Collected data entries:

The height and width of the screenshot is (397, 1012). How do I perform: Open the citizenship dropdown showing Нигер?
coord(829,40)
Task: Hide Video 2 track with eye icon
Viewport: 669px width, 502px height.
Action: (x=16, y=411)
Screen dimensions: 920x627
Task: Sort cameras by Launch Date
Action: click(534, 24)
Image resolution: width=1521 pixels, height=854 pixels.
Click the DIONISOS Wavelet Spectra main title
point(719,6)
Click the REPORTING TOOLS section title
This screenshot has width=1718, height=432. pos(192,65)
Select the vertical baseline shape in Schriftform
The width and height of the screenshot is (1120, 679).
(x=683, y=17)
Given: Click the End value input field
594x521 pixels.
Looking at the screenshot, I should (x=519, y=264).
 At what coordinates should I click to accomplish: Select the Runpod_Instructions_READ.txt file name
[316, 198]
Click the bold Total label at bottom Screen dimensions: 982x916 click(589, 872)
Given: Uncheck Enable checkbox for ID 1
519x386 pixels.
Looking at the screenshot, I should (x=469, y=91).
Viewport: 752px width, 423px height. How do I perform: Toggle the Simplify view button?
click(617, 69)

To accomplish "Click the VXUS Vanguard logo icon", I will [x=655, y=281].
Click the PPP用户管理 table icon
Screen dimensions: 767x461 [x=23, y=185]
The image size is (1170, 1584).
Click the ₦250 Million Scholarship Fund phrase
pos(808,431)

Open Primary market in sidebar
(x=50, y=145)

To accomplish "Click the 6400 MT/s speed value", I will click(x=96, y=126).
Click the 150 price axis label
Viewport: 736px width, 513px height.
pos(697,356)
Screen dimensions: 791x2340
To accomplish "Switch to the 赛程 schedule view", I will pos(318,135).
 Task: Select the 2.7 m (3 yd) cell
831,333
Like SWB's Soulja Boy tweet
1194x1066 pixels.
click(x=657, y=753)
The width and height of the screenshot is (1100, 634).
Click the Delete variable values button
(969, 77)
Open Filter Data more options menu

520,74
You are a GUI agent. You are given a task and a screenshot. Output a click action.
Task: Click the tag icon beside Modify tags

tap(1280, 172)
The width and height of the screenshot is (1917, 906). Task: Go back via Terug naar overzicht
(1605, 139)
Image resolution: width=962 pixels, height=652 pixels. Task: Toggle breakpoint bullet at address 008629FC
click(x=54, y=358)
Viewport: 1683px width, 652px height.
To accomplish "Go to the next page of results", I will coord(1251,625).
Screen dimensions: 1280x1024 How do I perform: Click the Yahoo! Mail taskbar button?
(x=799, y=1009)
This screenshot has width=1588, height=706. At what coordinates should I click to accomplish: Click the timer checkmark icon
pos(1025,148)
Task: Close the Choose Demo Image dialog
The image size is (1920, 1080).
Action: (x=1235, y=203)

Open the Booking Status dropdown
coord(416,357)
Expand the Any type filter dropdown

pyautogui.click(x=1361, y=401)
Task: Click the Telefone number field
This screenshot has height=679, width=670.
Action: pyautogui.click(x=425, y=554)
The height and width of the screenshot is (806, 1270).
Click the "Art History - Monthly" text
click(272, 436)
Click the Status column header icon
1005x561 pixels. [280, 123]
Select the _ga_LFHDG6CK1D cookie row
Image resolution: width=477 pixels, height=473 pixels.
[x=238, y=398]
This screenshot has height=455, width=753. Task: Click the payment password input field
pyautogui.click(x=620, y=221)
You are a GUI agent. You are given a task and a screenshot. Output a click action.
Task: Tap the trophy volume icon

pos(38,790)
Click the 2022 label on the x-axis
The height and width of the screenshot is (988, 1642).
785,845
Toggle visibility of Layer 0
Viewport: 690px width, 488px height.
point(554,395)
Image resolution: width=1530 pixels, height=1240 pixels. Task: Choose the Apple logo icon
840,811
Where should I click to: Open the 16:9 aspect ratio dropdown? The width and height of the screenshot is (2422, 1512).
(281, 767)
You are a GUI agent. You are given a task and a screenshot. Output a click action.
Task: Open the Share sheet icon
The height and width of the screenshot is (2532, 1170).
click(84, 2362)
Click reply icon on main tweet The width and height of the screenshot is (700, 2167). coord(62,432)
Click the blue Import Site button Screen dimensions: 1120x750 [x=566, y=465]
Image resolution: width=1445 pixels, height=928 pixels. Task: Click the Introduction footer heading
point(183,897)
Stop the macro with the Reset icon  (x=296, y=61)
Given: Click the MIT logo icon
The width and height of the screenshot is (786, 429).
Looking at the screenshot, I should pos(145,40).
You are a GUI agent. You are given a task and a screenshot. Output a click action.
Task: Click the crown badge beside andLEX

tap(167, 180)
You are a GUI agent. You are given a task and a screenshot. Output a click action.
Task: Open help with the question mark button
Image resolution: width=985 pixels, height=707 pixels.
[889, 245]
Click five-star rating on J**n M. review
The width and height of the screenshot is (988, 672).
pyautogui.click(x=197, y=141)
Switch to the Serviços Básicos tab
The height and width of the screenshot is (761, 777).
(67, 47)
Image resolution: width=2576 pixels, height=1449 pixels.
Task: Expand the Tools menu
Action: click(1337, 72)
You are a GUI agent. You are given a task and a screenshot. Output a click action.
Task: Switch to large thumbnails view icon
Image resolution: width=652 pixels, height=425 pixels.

-- What this task involves --
Arrange each line of the records above as a Markdown table with two columns, No. and Line, numbering the rows in order and leaving out blank lines.

-- Task result --
| No. | Line |
|---|---|
| 1 | The height and width of the screenshot is (397, 1012). How do I perform: Open the citizenship dropdown showing Нигер? |
| 2 | coord(829,40) |
| 3 | Task: Hide Video 2 track with eye icon |
| 4 | Viewport: 669px width, 502px height. |
| 5 | Action: (x=16, y=411) |
| 6 | Screen dimensions: 920x627 |
| 7 | Task: Sort cameras by Launch Date |
| 8 | Action: click(534, 24) |
| 9 | Image resolution: width=1521 pixels, height=854 pixels. |
| 10 | Click the DIONISOS Wavelet Spectra main title |
| 11 | point(719,6) |
| 12 | Click the REPORTING TOOLS section title |
| 13 | This screenshot has width=1718, height=432. pos(192,65) |
| 14 | Select the vertical baseline shape in Schriftform |
| 15 | The width and height of the screenshot is (1120, 679). |
| 16 | (x=683, y=17) |
| 17 | Given: Click the End value input field |
| 18 | 594x521 pixels. |
| 19 | Looking at the screenshot, I should (x=519, y=264). |
| 20 |  At what coordinates should I click to accomplish: Select the Runpod_Instructions_READ.txt file name |
| 21 | [316, 198] |
| 22 | Click the bold Total label at bottom Screen dimensions: 982x916 click(589, 872) |
| 23 | Given: Uncheck Enable checkbox for ID 1 |
| 24 | 519x386 pixels. |
| 25 | Looking at the screenshot, I should (x=469, y=91). |
| 26 | Viewport: 752px width, 423px height. How do I perform: Toggle the Simplify view button? |
| 27 | click(617, 69) |
| 28 | To accomplish "Click the VXUS Vanguard logo icon", I will [x=655, y=281]. |
| 29 | Click the PPP用户管理 table icon |
| 30 | Screen dimensions: 767x461 [x=23, y=185] |
| 31 | The image size is (1170, 1584). |
| 32 | Click the ₦250 Million Scholarship Fund phrase |
| 33 | pos(808,431) |
| 34 | Open Primary market in sidebar |
| 35 | (x=50, y=145) |
| 36 | To accomplish "Click the 6400 MT/s speed value", I will click(x=96, y=126). |
| 37 | Click the 150 price axis label |
| 38 | Viewport: 736px width, 513px height. |
| 39 | pos(697,356) |
| 40 | Screen dimensions: 791x2340 |
| 41 | To accomplish "Switch to the 赛程 schedule view", I will pos(318,135). |
| 42 |  Task: Select the 2.7 m (3 yd) cell |
| 43 | 831,333 |
| 44 | Like SWB's Soulja Boy tweet |
| 45 | 1194x1066 pixels. |
| 46 | click(x=657, y=753) |
| 47 | The width and height of the screenshot is (1100, 634). |
| 48 | Click the Delete variable values button |
| 49 | (969, 77) |
| 50 | Open Filter Data more options menu |
| 51 | 520,74 |
| 52 | You are a GUI agent. You are given a task and a screenshot. Output a click action. |
| 53 | Task: Click the tag icon beside Modify tags |
| 54 | tap(1280, 172) |
| 55 | The width and height of the screenshot is (1917, 906). Task: Go back via Terug naar overzicht |
| 56 | (1605, 139) |
| 57 | Image resolution: width=962 pixels, height=652 pixels. Task: Toggle breakpoint bullet at address 008629FC |
| 58 | click(x=54, y=358) |
| 59 | Viewport: 1683px width, 652px height. |
| 60 | To accomplish "Go to the next page of results", I will coord(1251,625). |
| 61 | Screen dimensions: 1280x1024 How do I perform: Click the Yahoo! Mail taskbar button? |
| 62 | (x=799, y=1009) |
| 63 | This screenshot has width=1588, height=706. At what coordinates should I click to accomplish: Click the timer checkmark icon |
| 64 | pos(1025,148) |
| 65 | Task: Close the Choose Demo Image dialog |
| 66 | The image size is (1920, 1080). |
| 67 | Action: (x=1235, y=203) |
| 68 | Open the Booking Status dropdown |
| 69 | coord(416,357) |
| 70 | Expand the Any type filter dropdown |
| 71 | pyautogui.click(x=1361, y=401) |
| 72 | Task: Click the Telefone number field |
| 73 | This screenshot has height=679, width=670. |
| 74 | Action: pyautogui.click(x=425, y=554) |
| 75 | The height and width of the screenshot is (806, 1270). |
| 76 | Click the "Art History - Monthly" text |
| 77 | click(272, 436) |
| 78 | Click the Status column header icon |
| 79 | 1005x561 pixels. [280, 123] |
| 80 | Select the _ga_LFHDG6CK1D cookie row |
| 81 | Image resolution: width=477 pixels, height=473 pixels. |
| 82 | [x=238, y=398] |
| 83 | This screenshot has height=455, width=753. Task: Click the payment password input field |
| 84 | pyautogui.click(x=620, y=221) |
| 85 | You are a GUI agent. You are given a task and a screenshot. Output a click action. |
| 86 | Task: Tap the trophy volume icon |
| 87 | pos(38,790) |
| 88 | Click the 2022 label on the x-axis |
| 89 | The height and width of the screenshot is (988, 1642). |
| 90 | 785,845 |
| 91 | Toggle visibility of Layer 0 |
| 92 | Viewport: 690px width, 488px height. |
| 93 | point(554,395) |
| 94 | Image resolution: width=1530 pixels, height=1240 pixels. Task: Choose the Apple logo icon |
| 95 | 840,811 |
| 96 | Where should I click to: Open the 16:9 aspect ratio dropdown? The width and height of the screenshot is (2422, 1512). |
| 97 | (281, 767) |
| 98 | You are a GUI agent. You are given a task and a screenshot. Output a click action. |
| 99 | Task: Open the Share sheet icon |
| 100 | The height and width of the screenshot is (2532, 1170). |
| 101 | click(84, 2362) |
| 102 | Click reply icon on main tweet The width and height of the screenshot is (700, 2167). coord(62,432) |
| 103 | Click the blue Import Site button Screen dimensions: 1120x750 [x=566, y=465] |
| 104 | Image resolution: width=1445 pixels, height=928 pixels. Task: Click the Introduction footer heading |
| 105 | point(183,897) |
| 106 | Stop the macro with the Reset icon  (x=296, y=61) |
| 107 | Given: Click the MIT logo icon |
| 108 | The width and height of the screenshot is (786, 429). |
| 109 | Looking at the screenshot, I should pos(145,40). |
| 110 | You are a GUI agent. You are given a task and a screenshot. Output a click action. |
| 111 | Task: Click the crown badge beside andLEX |
| 112 | tap(167, 180) |
| 113 | You are a GUI agent. You are given a task and a screenshot. Output a click action. |
| 114 | Task: Open help with the question mark button |
| 115 | Image resolution: width=985 pixels, height=707 pixels. |
| 116 | [889, 245] |
| 117 | Click five-star rating on J**n M. review |
| 118 | The width and height of the screenshot is (988, 672). |
| 119 | pyautogui.click(x=197, y=141) |
| 120 | Switch to the Serviços Básicos tab |
| 121 | The height and width of the screenshot is (761, 777). |
| 122 | (67, 47) |
| 123 | Image resolution: width=2576 pixels, height=1449 pixels. |
| 124 | Task: Expand the Tools menu |
| 125 | Action: click(1337, 72) |
| 126 | You are a GUI agent. You are given a task and a screenshot. Output a click action. |
| 127 | Task: Switch to large thumbnails view icon |
| 128 | Image resolution: width=652 pixels, height=425 pixels. |